Would he swap his hurling for whatever opportunity came that way?

Lee Chin talks about his NHL experience

“No, I wouldn’t. There’s obviously no money involved in what we do, so I wouldn’t do it for the money. Obviously it would be a massive help, and as I said earlier, Erik [Gudbranson, Canucks player] is on four million a year, to do what he loves.

“Obviously I do what I love, but I wouldn’t give it up. I love the game, and I know the likes of those guys are so passionate about their game. They love it too.

“I think a couple of them, when I mentioned it to them that we were amateurs, that we don’t get paid, they looked at me as if I had two heads at times, as if to say why are you so stupid, why do you do it?

“And the drinking culture that they had there, I couldn’t believe it. They were lowering pints the day before a game. I couldn’t believe it.

“I was sitting having lunch with them one day. It was called a lunch-in, and it was after I had played the game, on the Sunday, and they done a thing with the alumni and senior team, kind of because the alumni thing is a massive part of the Canucks organisation, and they try to keep the players in touch, the alumni being all the past players

“So they have this thing every year, called the lunch-in, and I was invited, and had lunch with them all.

“And Erik Gudbranson was sitting across from me, with one of this team-mates, and then I had a guy here beside me, who trained me during the week, Manny Malhotra.
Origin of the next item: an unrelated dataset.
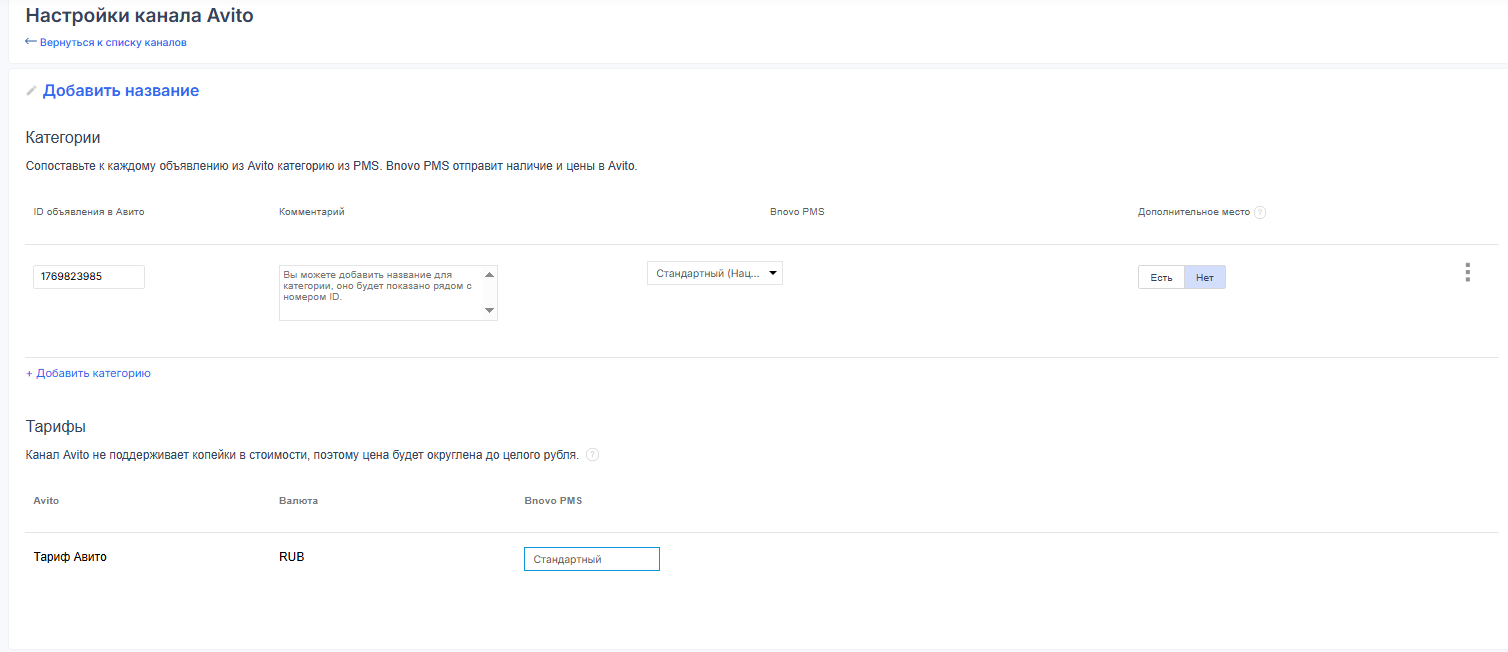
Task: Click the Тариф Авито row label
Action: (x=70, y=557)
Erik was injured, but the other guy, the two of them ordered two pints of Heineken or something, and I had a glass of water in front of me.

“And I was thinking ‘if these guys are playing tomorrow, are the two of them injured?’ So I had to ask this lad what’s the story. And I just asked, ‘are you playing tomorrow?’ and he says ‘I am, yeah’, and looked at me . . . . ‘Are you having a pint, yeah?’ And he was looking at me as if ‘what’s the big deal, what’s the problem?
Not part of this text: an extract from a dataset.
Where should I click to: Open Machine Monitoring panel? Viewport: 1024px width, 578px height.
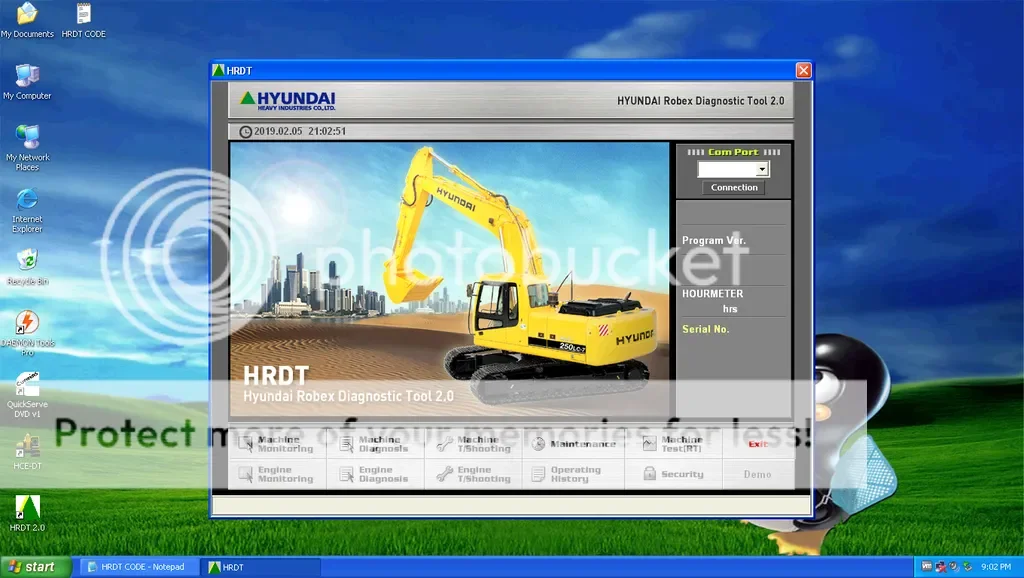(277, 444)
“And managers and coaches and everyone sitting around. And I was thinking, ‘oh Jesus, I wouldn’t do this sitting in front of Davy, I’ll tell you that. I wouldn’t do it if I was at home on my own, never mind in front of Davy. But they just believe in it.

“And they have this thing called a ‘change up’, if a player is not on form, or he’s not scoring. Either the manager or the other players will just call a ‘change up’. And basically that lad has to go out and ruin himself for a night, then come back the next day and play the game, to play with the attitude of you just don’t care, that kind of thing.”
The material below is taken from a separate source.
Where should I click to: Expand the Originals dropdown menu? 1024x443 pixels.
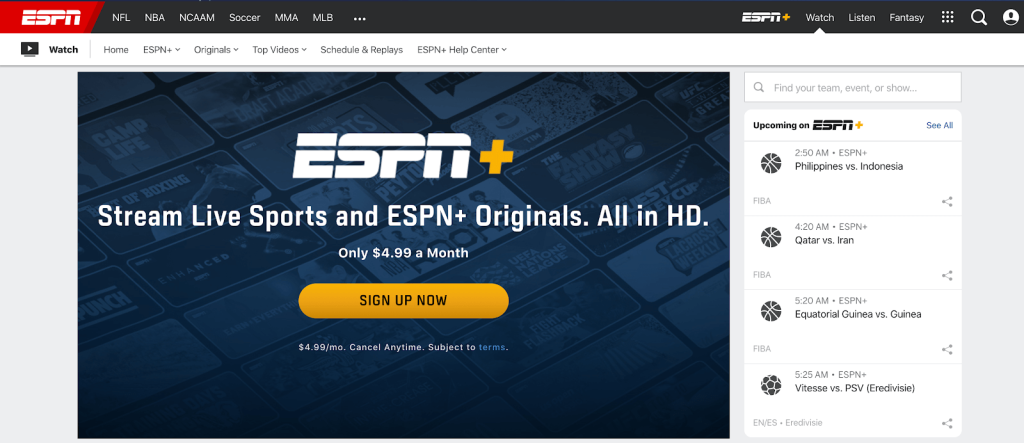coord(216,49)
What, just send them out to blow off a bit of steam?

“Just send him out, go out and drink 20 pints, go off with a couple of women, and do what you want. And come back to me the next day. That’s pretty much the way they live.

“And I remember Manny was telling me that they might fly from say New York to Boston to play a game say on the Monday night, and then they’d have another game on Wednesday night, and that the air hostesses on their private plane have so much drink waiting for them on the plane when they’re going to fly over, so they drink all that Monday night, probably get to Boston and go out Monday night, get up Tuesday and then play the game Wednesday.”

He was then asked what the sports science people must think?

“This is the culture, this is what they believe in, that they’ve got to be able to let off that steam. I don’t know if they look at the scientifics behind it. I know we do.”

So more drinking and more fighting is what you encourage?

“More drinking and more fighting, that’s what I’m encouraging,” he concluded, with a smile.

Chin swapped places with former Vancouver Canucks goalkeeper Alex Auld, who also spent a week in Wexford hurling with Lee’s club, Faythe Harriers. The Toughest Trade airs on RTÉ at 10.35 on Friday night.